Die Café-Szene in Pondicherry, wie in Frankreich

Die besten Crêpes habe ich im Café des Arts in der Suffren Street und im Artika in der La Bourdonnais Street gegessen, ganz simpel mit Limettensaft und Zucker, eine Wonne und eine ideale Kombination zu meinem Müsli mit Joghurt und Frischen Früchten, das ich nach Tagen der Abstinenz unbedingt mal essen musste. Zwar nicht wirklich französisch und auch kein Fusion Food, aber egal. Beide Cafés könnte man übrigens nicht nur von ihrer Speisekarte – es gibt hier alle möglichen Sorten von Crêpes, Croque Monsieur, belgische Waffeln und köstliche Kaffeespezialitäten. Beide Lokale könnten abgesehen von ihren Speisekarten auch in Europa zu finden sein. Das Café des Arts ist in einem Gebäude von 1880 untergebracht. Ich könnte den ganzen Tag hier verbringen, sei es im Garten oder in dem mit Kolonialmöbeln wie ein Wohnzimmer eingerichteten Innenraum. Ein ähnliches Ambiente findet man auch im Artika, an das zudem eine kleine Galerie angeschlossen ist.

 

Pondicherry_CafeDesArts_Painting

Pondicherry_CafeDesArts_Interieur

Pondicherry_CafeDesArts_Breakfast

 

Pondicherry_ArtikaCafe_Design

Fazit – Hervorragende französische Küche, echtes „Fusion Food“ eher selten

Glücklicherweise bekomme ich die Knöpfe meiner Hosen auch nach drei Tagen Pondicherry mit diversen Croissants, Crêpes, Baguette-Sandwiches und den beschriebenen Abendessen noch zu.
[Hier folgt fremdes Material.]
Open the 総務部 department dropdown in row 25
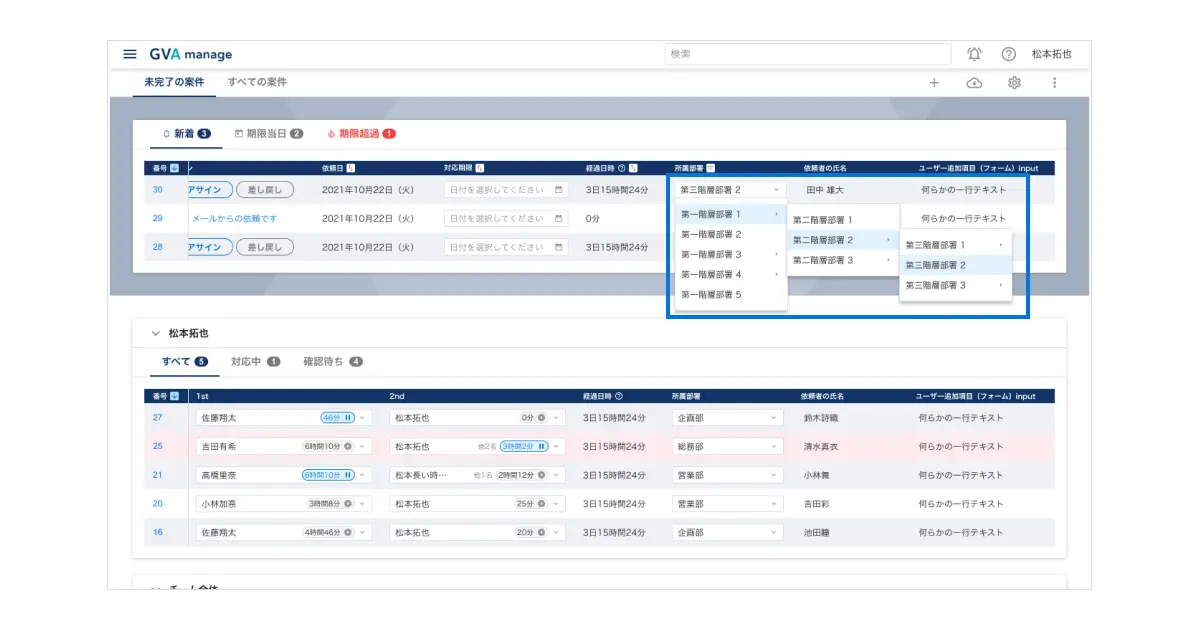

Leider war die Zeit zu kurz, um uns durch alle Spezialitäten zu probieren, für die Pondicherry bekannt ist und die eine Mischung zwischen tamilischer und keralischer Küche sind. Dazu gehört beispielsweise Kokusnuss-Curry, Gefüllter Kohl und Dosa aus Sojamehl. In den Genuss von Gerichten mit Kokosnuss werden wir noch in Kerala kommen, dort wird fast alles damit zubereitet. Die Frage „Pondicherry – der Ort für Fusion Food?“ würde ich eher mit nein beantworten. Zwar konnten wir nur eine Handvoll Lokale ausprobieren, doch bis auf die Villa Shanti haben die meisten Lokale eher eine dreigeteilte Speisekarte – französisch/europäisch, indisch und chinesisch – oder sind ganz auf französische oder indische Küche spezialisiert. Dennoch ein kulinarisches Paradies, ich komme bestimmt wieder!